_WHAT YOU SHOULD DO_: Edit the data below by changing every "computer-use agent" to "desktop assistant". Leave everything else unchanged.

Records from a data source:
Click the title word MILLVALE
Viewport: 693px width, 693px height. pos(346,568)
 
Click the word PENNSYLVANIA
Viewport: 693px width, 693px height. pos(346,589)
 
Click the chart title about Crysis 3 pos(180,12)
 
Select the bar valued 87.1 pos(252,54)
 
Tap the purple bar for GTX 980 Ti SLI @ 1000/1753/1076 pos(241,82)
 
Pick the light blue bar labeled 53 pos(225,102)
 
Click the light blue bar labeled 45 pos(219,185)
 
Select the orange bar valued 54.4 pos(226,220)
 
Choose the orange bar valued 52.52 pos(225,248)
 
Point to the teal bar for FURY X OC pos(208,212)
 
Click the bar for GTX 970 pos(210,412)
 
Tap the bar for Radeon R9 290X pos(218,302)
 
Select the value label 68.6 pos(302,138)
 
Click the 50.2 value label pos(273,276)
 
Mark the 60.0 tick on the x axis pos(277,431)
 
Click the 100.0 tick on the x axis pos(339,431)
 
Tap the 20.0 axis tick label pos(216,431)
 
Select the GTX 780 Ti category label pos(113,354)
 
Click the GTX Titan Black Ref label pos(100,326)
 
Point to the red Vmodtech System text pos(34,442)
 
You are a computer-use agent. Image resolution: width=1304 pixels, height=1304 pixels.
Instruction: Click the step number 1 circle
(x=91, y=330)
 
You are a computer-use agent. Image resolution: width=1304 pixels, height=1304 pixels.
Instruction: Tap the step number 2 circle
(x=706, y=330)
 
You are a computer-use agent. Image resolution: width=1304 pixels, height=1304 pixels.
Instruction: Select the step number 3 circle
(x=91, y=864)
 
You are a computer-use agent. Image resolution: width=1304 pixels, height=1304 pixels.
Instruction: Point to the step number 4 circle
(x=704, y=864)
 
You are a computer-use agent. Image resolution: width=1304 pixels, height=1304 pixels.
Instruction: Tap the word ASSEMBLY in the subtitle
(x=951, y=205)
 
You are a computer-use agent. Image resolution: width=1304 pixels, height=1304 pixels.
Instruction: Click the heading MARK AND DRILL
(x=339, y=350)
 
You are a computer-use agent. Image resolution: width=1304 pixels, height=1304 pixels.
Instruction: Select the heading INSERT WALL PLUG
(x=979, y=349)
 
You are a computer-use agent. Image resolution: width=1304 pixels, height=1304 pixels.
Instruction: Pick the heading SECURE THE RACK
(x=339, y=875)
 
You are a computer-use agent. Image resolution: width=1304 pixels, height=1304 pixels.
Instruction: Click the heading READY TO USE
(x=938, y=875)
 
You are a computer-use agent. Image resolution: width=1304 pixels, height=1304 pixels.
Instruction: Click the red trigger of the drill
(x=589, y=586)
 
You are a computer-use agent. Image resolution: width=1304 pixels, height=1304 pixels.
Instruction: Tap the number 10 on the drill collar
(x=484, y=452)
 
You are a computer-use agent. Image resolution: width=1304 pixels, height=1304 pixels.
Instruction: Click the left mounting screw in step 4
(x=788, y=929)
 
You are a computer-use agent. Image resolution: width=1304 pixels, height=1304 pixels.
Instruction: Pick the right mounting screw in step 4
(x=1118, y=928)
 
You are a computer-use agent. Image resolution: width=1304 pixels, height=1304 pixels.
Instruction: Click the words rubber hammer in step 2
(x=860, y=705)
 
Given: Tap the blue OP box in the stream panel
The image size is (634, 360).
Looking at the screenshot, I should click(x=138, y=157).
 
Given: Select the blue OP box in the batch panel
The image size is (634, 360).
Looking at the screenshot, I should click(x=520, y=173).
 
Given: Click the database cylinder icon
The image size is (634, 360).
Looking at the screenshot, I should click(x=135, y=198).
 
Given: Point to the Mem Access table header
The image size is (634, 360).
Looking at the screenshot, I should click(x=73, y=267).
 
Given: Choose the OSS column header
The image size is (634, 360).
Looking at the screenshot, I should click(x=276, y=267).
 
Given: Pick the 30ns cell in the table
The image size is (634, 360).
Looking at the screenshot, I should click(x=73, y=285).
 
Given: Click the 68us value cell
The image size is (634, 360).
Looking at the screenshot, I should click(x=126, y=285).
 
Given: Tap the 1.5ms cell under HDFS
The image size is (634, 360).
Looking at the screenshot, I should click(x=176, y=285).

_REPLY_:
Click the title word MILLVALE
Viewport: 693px width, 693px height. pos(346,568)
 
Click the word PENNSYLVANIA
Viewport: 693px width, 693px height. pos(346,589)
 
Click the chart title about Crysis 3 pos(180,12)
 
Select the bar valued 87.1 pos(252,54)
 
Tap the purple bar for GTX 980 Ti SLI @ 1000/1753/1076 pos(241,82)
 
Pick the light blue bar labeled 53 pos(225,102)
 
Click the light blue bar labeled 45 pos(219,185)
 
Select the orange bar valued 54.4 pos(226,220)
 
Choose the orange bar valued 52.52 pos(225,248)
 
Point to the teal bar for FURY X OC pos(208,212)
 
Click the bar for GTX 970 pos(210,412)
 
Tap the bar for Radeon R9 290X pos(218,302)
 
Select the value label 68.6 pos(302,138)
 
Click the 50.2 value label pos(273,276)
 
Mark the 60.0 tick on the x axis pos(277,431)
 
Click the 100.0 tick on the x axis pos(339,431)
 
Tap the 20.0 axis tick label pos(216,431)
 
Select the GTX 780 Ti category label pos(113,354)
 
Click the GTX Titan Black Ref label pos(100,326)
 
Point to the red Vmodtech System text pos(34,442)
 
You are a desktop assistant. Image resolution: width=1304 pixels, height=1304 pixels.
Instruction: Click the step number 1 circle
(x=91, y=330)
 
You are a desktop assistant. Image resolution: width=1304 pixels, height=1304 pixels.
Instruction: Tap the step number 2 circle
(x=706, y=330)
 
You are a desktop assistant. Image resolution: width=1304 pixels, height=1304 pixels.
Instruction: Select the step number 3 circle
(x=91, y=864)
 
You are a desktop assistant. Image resolution: width=1304 pixels, height=1304 pixels.
Instruction: Point to the step number 4 circle
(x=704, y=864)
 
You are a desktop assistant. Image resolution: width=1304 pixels, height=1304 pixels.
Instruction: Tap the word ASSEMBLY in the subtitle
(x=951, y=205)
 
You are a desktop assistant. Image resolution: width=1304 pixels, height=1304 pixels.
Instruction: Click the heading MARK AND DRILL
(x=339, y=350)
 
You are a desktop assistant. Image resolution: width=1304 pixels, height=1304 pixels.
Instruction: Select the heading INSERT WALL PLUG
(x=979, y=349)
 
You are a desktop assistant. Image resolution: width=1304 pixels, height=1304 pixels.
Instruction: Pick the heading SECURE THE RACK
(x=339, y=875)
 
You are a desktop assistant. Image resolution: width=1304 pixels, height=1304 pixels.
Instruction: Click the heading READY TO USE
(x=938, y=875)
 
You are a desktop assistant. Image resolution: width=1304 pixels, height=1304 pixels.
Instruction: Click the red trigger of the drill
(x=589, y=586)
 
You are a desktop assistant. Image resolution: width=1304 pixels, height=1304 pixels.
Instruction: Tap the number 10 on the drill collar
(x=484, y=452)
 
You are a desktop assistant. Image resolution: width=1304 pixels, height=1304 pixels.
Instruction: Click the left mounting screw in step 4
(x=788, y=929)
 
You are a desktop assistant. Image resolution: width=1304 pixels, height=1304 pixels.
Instruction: Pick the right mounting screw in step 4
(x=1118, y=928)
 
You are a desktop assistant. Image resolution: width=1304 pixels, height=1304 pixels.
Instruction: Click the words rubber hammer in step 2
(x=860, y=705)
 
Given: Tap the blue OP box in the stream panel
The image size is (634, 360).
Looking at the screenshot, I should click(x=138, y=157).
 
Given: Select the blue OP box in the batch panel
The image size is (634, 360).
Looking at the screenshot, I should click(x=520, y=173).
 
Given: Click the database cylinder icon
The image size is (634, 360).
Looking at the screenshot, I should click(x=135, y=198).
 
Given: Point to the Mem Access table header
The image size is (634, 360).
Looking at the screenshot, I should click(x=73, y=267).
 
Given: Choose the OSS column header
The image size is (634, 360).
Looking at the screenshot, I should click(x=276, y=267).
 
Given: Pick the 30ns cell in the table
The image size is (634, 360).
Looking at the screenshot, I should click(x=73, y=285).
 
Given: Click the 68us value cell
The image size is (634, 360).
Looking at the screenshot, I should click(x=126, y=285).
 
Given: Tap the 1.5ms cell under HDFS
The image size is (634, 360).
Looking at the screenshot, I should click(x=176, y=285).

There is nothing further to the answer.